Cultura é artigo de consumo?

Outro dia, em sua coluna Sala de Música, na rádio CBN, o produtor musical João Marcello Bôscoli explicou que a palavra cultura veio do latim colere, que significa “cuidar, cultivar”, e que consumir veio de consumere, que quer dizer “consumir, gastar, destruir”. A partir daí, defendeu a tese de que não se deveria dizer “consumir cultura”, já que isso implicaria a ideia de destruição. Em vez de “consumir música” ou “consumir teatro”, ele sustenta que deveríamos voltar a dizer, como antigamente, “ouvir música”, “assistir ao teatro”, e assim por diante.

As informações etimológicas passadas por ele estão corretas, mas palavras ganham novos significados ao longo de sua história. Assim, se na Roma antiga consumir tinha o sentido exclusivo de gastar e destruir (por exemplo, “as chamas consumiram completamente o edifício”), com o tempo passou-se a empregar o termo referindo-se ao consumo de alimentos, que não deixa de ser uma destruição: destruímos os alimentos ao comê-los para nos mantermos vivos e saudáveis. Mas já que, para comê-los, é preciso primeiro comprá-los – a menos que tenhamos uma propriedade rural que nos forneça todos os recursos alimentícios de que precisamos –, consumir tornou-se sinônimo de comprar, adquirir. E, na sociedade de consumo em que vivemos, em que tudo, inclusive a cultura, virou produto, não é estranho pensar-se em consumir música, teatro, dança, livros, etc.

Aliás, a cultura não deixa de ser uma espécie de alimento – para o espírito, no caso. Assim como devoramos uma fruta, e ela, além de nos alimentar e nutrir, nos dá prazer com seu sabor e suculência, a cultura é algo que devoramos (quem nunca “devorou” um livro ou um disco?) e que nutre nosso espírito, ampliando nossos horizontes mentais. Uma vez comida, a fruta se transforma inexoravelmente em excremento, mas suas vitaminas alimentam nossas células e garantem nossa vida. Uma vez lido, um livro pode até virar calço de mesa, mas seu conteúdo nutriu nossos neurônios e fez mesmo nascerem novos.

Concordo com Marcello que, em tempos em que o consumismo domina as relações sociais e em que também há forte reação contra ele por parte de setores mais esclarecidos da sociedade, falar em consumir cultura pode soar mercantilista ou, no mínimo, fútil. Quem consome não frui, e a cultura deveria ser antes de tudo fruição. Então me lembro de que meu pai, ao ouvir na TV certos roqueiros dizerem que faziam um som, retrucava afirmando que antigamente se fazia música e que os “cabeludos” de hoje em dia (esse “hoje em dia” já faz algumas décadas) só fazem som, isto é, barulho. Pois o “som” que tanto incomodava meu pai atualmente é rock clássico. Imaginem, se ele fosse vivo hoje, o que diria do funk proibidão!

※

Tarefa escrita 1:
Repita literalmente o trecho do texto sobre cultura e consumo que se inicia com as palavras “Cultura é artigo” e se encerra com “assim por diante.”.
Tarefa escrita 2:
Responda com base no texto sobre cultura e consumo:
(a) De que palavra latina veio a palavra cultura, e o que ela significa?
(b) Em que rádio João Marcello Bôscoli apresenta a coluna Sala de Música?
(c) Segundo o pai citado no texto, o que os roqueiros “cabeludos” fazem em vez de música?
Tarefa escrita 3:
Retome o texto sobre cultura e consumo a partir do ponto em que ele termina.
O material abaixo provém de uma fonte diferente da do texto.

※

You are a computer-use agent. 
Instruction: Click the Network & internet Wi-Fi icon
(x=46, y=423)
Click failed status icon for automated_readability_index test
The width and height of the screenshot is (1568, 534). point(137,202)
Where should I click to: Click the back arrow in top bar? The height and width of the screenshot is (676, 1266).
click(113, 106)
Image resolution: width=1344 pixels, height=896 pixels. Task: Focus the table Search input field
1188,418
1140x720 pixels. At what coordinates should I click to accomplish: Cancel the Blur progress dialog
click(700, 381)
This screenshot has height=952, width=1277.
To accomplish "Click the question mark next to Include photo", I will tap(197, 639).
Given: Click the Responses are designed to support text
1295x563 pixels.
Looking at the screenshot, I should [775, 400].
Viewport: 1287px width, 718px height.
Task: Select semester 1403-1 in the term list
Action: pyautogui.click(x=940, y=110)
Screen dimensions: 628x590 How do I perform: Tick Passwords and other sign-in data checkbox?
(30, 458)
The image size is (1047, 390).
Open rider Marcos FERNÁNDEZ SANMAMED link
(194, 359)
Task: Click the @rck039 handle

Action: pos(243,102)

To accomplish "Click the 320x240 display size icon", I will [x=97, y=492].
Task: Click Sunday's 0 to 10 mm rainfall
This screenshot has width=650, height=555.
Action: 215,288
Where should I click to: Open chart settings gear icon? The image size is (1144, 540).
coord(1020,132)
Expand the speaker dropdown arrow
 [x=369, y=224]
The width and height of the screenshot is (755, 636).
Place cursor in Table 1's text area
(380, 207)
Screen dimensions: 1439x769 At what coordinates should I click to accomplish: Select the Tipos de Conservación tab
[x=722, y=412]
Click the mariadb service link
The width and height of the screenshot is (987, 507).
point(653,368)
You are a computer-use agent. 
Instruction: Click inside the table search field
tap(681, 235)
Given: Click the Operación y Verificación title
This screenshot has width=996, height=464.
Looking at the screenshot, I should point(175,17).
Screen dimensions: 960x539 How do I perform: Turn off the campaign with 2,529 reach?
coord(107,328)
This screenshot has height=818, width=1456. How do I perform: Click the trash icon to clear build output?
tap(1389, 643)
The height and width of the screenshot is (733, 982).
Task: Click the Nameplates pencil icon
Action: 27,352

※

Resposta correta 1:
Cultura é artigo de consumo?

Outro dia, em sua coluna Sala de Música, na rádio CBN, o produtor musical João Marcello Bôscoli explicou que a palavra cultura veio do latim colere, que significa “cuidar, cultivar”, e que consumir veio de consumere, que quer dizer “consumir, gastar, destruir”. A partir daí, defendeu a tese de que não se deveria dizer “consumir cultura”, já que isso implicaria a ideia de destruição. Em vez de “consumir música” ou “consumir teatro”, ele sustenta que deveríamos voltar a dizer, como antigamente, “ouvir música”, “assistir ao teatro”, e assim por diante.

Resposta correta 2:
(a) De colere, que significa “cuidar, cultivar”.
(b) Na rádio CBN.
(c) Só fazem som, isto é, barulho.

Resposta correta 3:
Por outro lado, também podemos despir o termo consumo de seu véu capitalista selvagem e vê-lo como algo que sempre existiu. Afinal, em todas as épocas os artistas tiveram de vender suas criações para sobreviver. Quer fossem sustentados por mecenas ou vendessem seus livros e quadros, bem como recitassem seus versos em praça pública, alguém pagava para lê-los, ouvi-los, assisti-los (assistir a eles, como manda a gramática normativa, é muito feio): a arte, assim como a filosofia e, mais tarde, a ciência, também era um produto vendido no mercado. Van Gogh, que vendeu um único quadro durante a vida, ficaria feliz de saber que suas pinturas hoje são comercializadas aos milhões de dólares. Mozart não desgostaria do fato de suas composições serem vendidas em lojas de CDs (as que ainda existem) ou baixadas em plataformas de streaming. Os poetas gregos cantavam seus poemas acompanhados da lira (o violão da época) na ágora ateniense em troca de moedas e do aplauso dos espectadores. O que há de errado nisso?

Por mais etéreas que sejam, ou pretendam ser, certas criações culturais, seus autores precisam comer, vestir-se, locomover-se, pagar contas… Logo, tudo é produto, tudo é consumível, devorável, digerível e tudo – alimentos ou livros – é nutriente de nossa vida.

Programas, shows e concertos

Uma das coisas mais interessantes que a linguística nos ensina é que cada língua, espelho de uma cultura, “recorta” a realidade de modo diferente, mesmo quando se trata de línguas muito próximas, que partilham em grande parte uma mesma visão de mundo, como é o caso das línguas europeias.

Um exemplo disso é o curioso caso das palavras programa, show e concerto. Para nós brasileiros, a primeira representa um espetáculo de televisão, seja um musical, uma série, um documentário, uma atração humorística ou “de auditório”, como se diz. Já a segunda é para nós essencialmente um espetáculo de música popular a que se assiste num teatro ou casa de espetáculos (mais raramente num ginásio ou estádio) e que pode eventualmente ser transmitido pela TV. Finalmente, a terceira é um espetáculo de música erudita – também chamada de música clássica, sinfônica ou de concerto –, seja ele presencial ou televisionado.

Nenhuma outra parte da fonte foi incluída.